INFORMATION
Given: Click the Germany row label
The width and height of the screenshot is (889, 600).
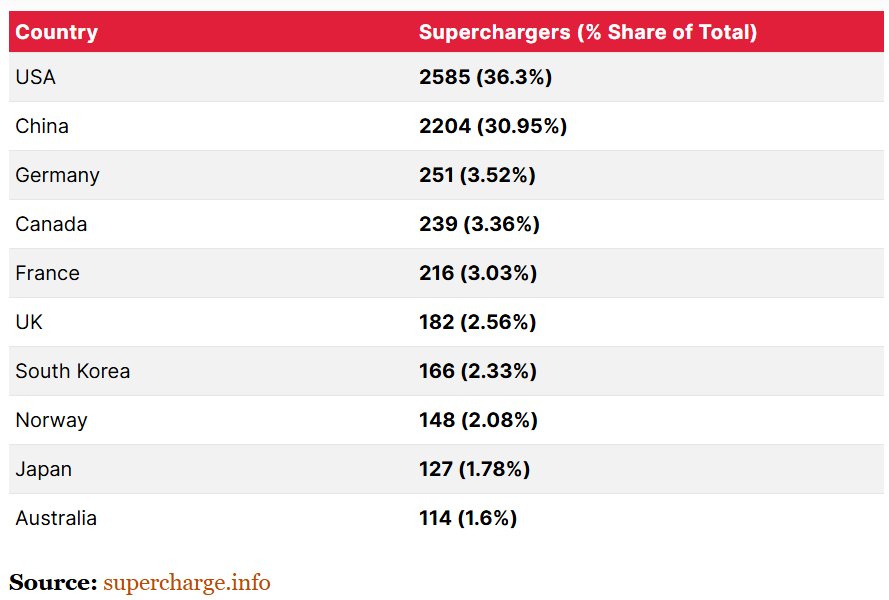Looking at the screenshot, I should click(x=57, y=175).
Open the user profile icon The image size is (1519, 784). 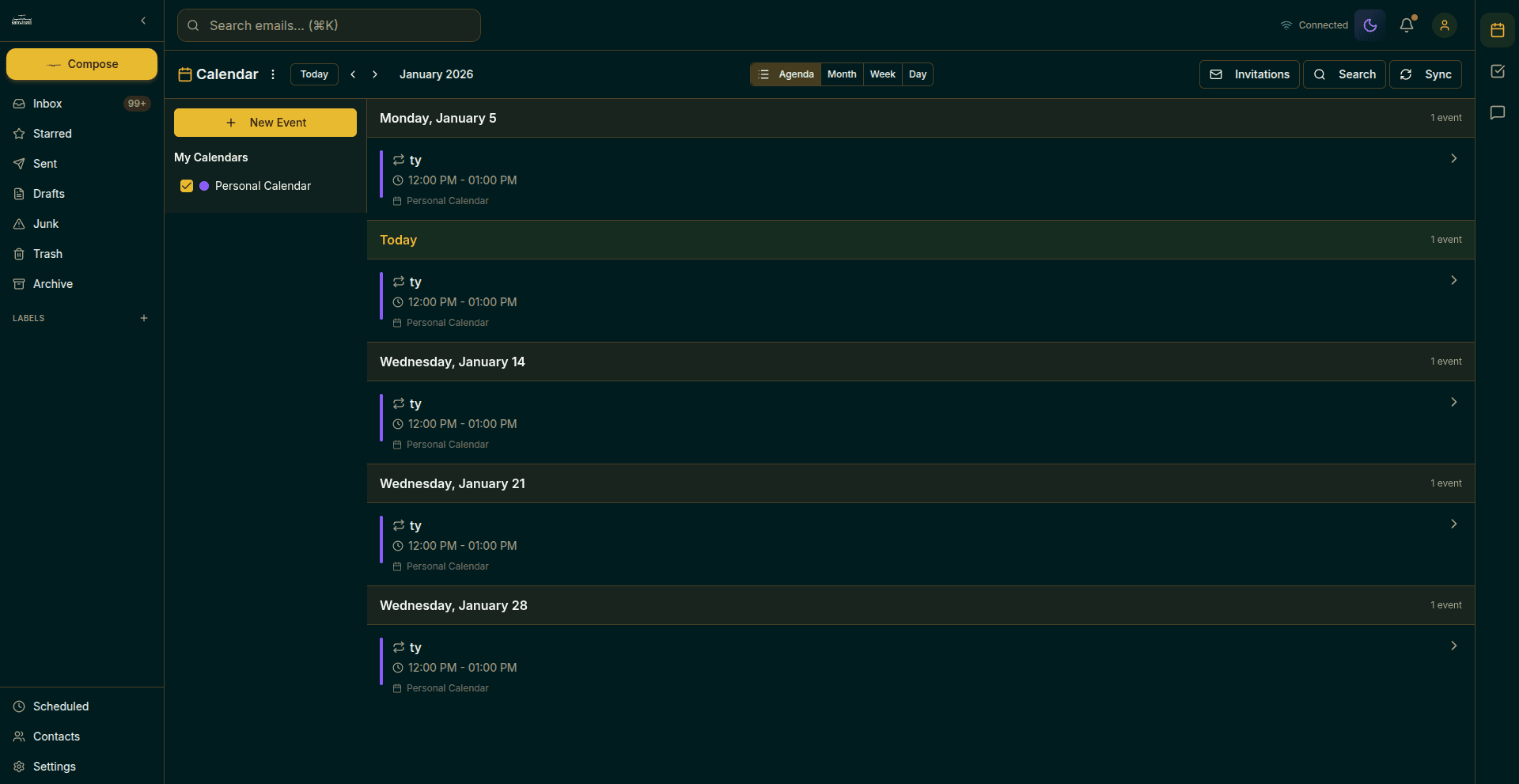click(1445, 25)
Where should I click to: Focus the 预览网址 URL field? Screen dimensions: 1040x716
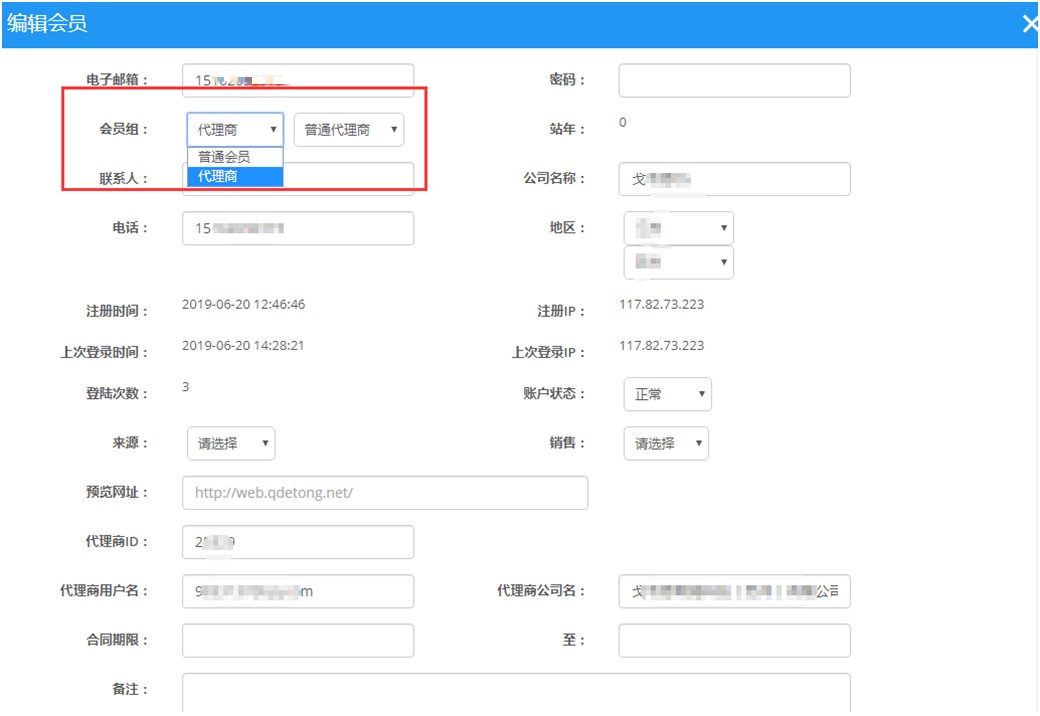(385, 493)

EXERCISE DETAILS
Set down the line containing "Where should I" and every line after it up to the end of the material, exactly as written, but not the pictures.

TASK ANSWER
Where should I click to: Focus the 预览网址 URL field? Screen dimensions: 1040x716
(385, 493)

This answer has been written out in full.